If the commentariat is to be believed, working from home is a selfish habit, depriving incoming cohorts of employees of mentoring and learning experiences. That may be true, although I would posit that notions of mentoring have been long dead, investment in skills development aborted by squeezed budgets.

What else could be causing productivity to fall in public services other than the work environment? Could systemic cuts to budgets play a part? Could there be a problem with posts being cut and not backfilled, the same workload simply being redistributed to those that remain?

Consult any clinical lead in healthcare and they will report that they’re performing multiple roles, because there aren’t enough staff. The reasons for there not being enough staff are complex, but levels of pay vs cost of living is an obvious factor. In the south east, homebuyers require nearly 14 times their annual salary to buy a home, or 40% of their income to rent.

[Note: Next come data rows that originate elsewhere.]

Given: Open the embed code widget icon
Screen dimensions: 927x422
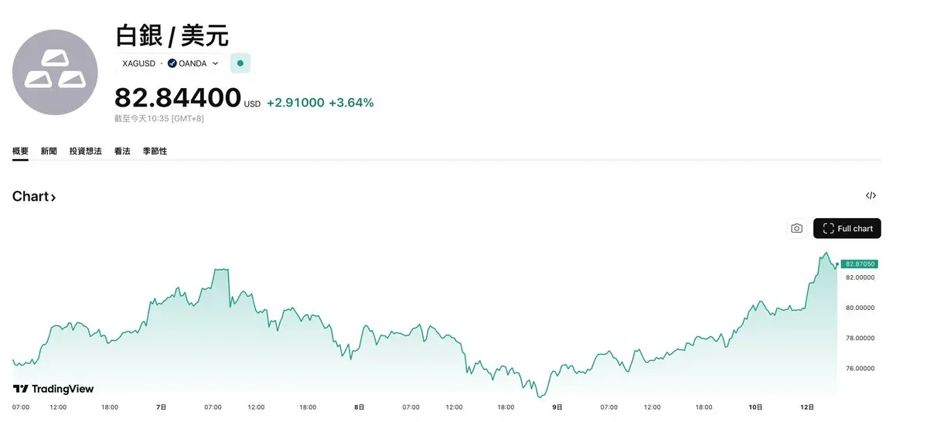Looking at the screenshot, I should (871, 196).
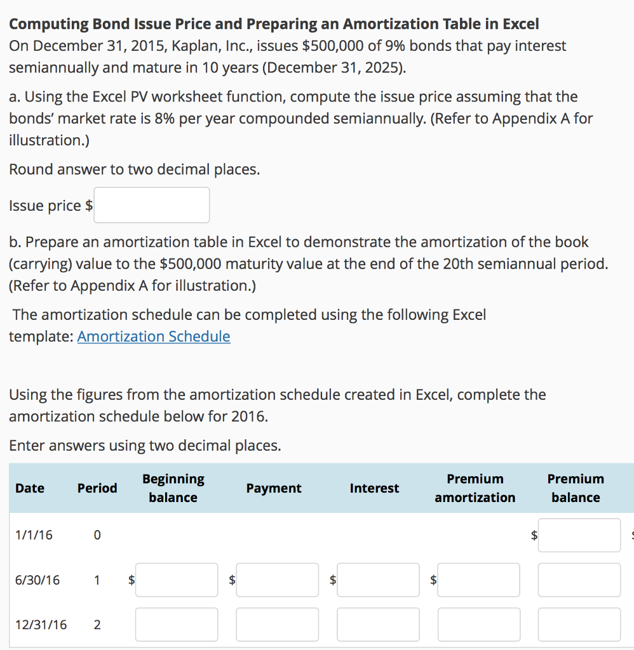Click the Payment input for period 1

coord(277,580)
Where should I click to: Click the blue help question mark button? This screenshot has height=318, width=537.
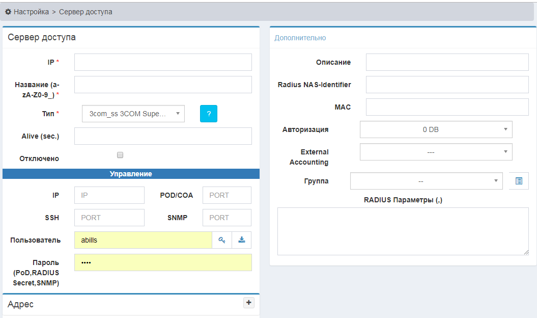pos(208,114)
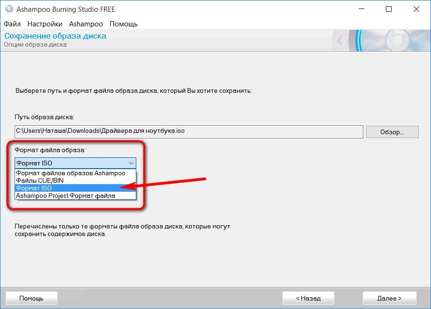Screen dimensions: 431x309
Task: Click the Ashampoo Burning Studio FREE title text
Action: tap(66, 9)
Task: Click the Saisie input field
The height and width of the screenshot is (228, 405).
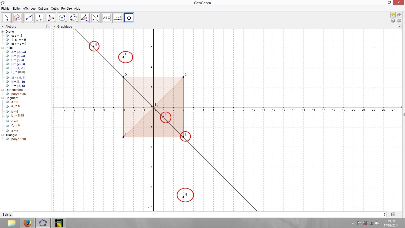Action: 197,214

There is little difference in back-office roles. Teams are in a constant state of flux, often relying on temporary staffing to fill those positions that survive suspension. Given level of pay vs job satisfaction, services are mostly scraping the barrel with talent, facing significant skills deficits, which cannot always be addressed with training. This has significant repercussions for those that remain, effecting morale and motivation.

I would not necessarily deny that remote working may hamper productivity. To work pretty much alone — technological interruptions excepted — does demand a certain level of commitment, integrity and an honest work ethic to be effective. It wouldn’t suit everybody or every role. But then the same could also said of a crowded office environment, where people need to focus and concentrate.

In my own case, even if I was based in an office, I would still be a remote worker, because the vast majority of the people I support are based elsewhere, at sites spread right across four counties. A decade ago, I occasionally had to drive 100 miles — a journey of two hours — to attend an hour-long meeting with a team I was working with, and back again. Today, I regularly meet up with the same service via video call — and teams across the region — saving me hours of wasted time, my productivity vastly increased.

I don’t think blanket denunciations of home working are helpful. Cases need to be evaluated individually, based on the nature of role, requirements of the organisation, team or customer base, actual productivity and, of course, the needs of the individual. Imagine the case of a single parent with childcare responsibilities, who nevertheless needs to pay the rent and put food on the table. Why alienate them — and lose their talents — purely due to an outdated notion of office productivity? I am sure social commentators can imagine other beneficiaries and benefits of flexible working arrangements.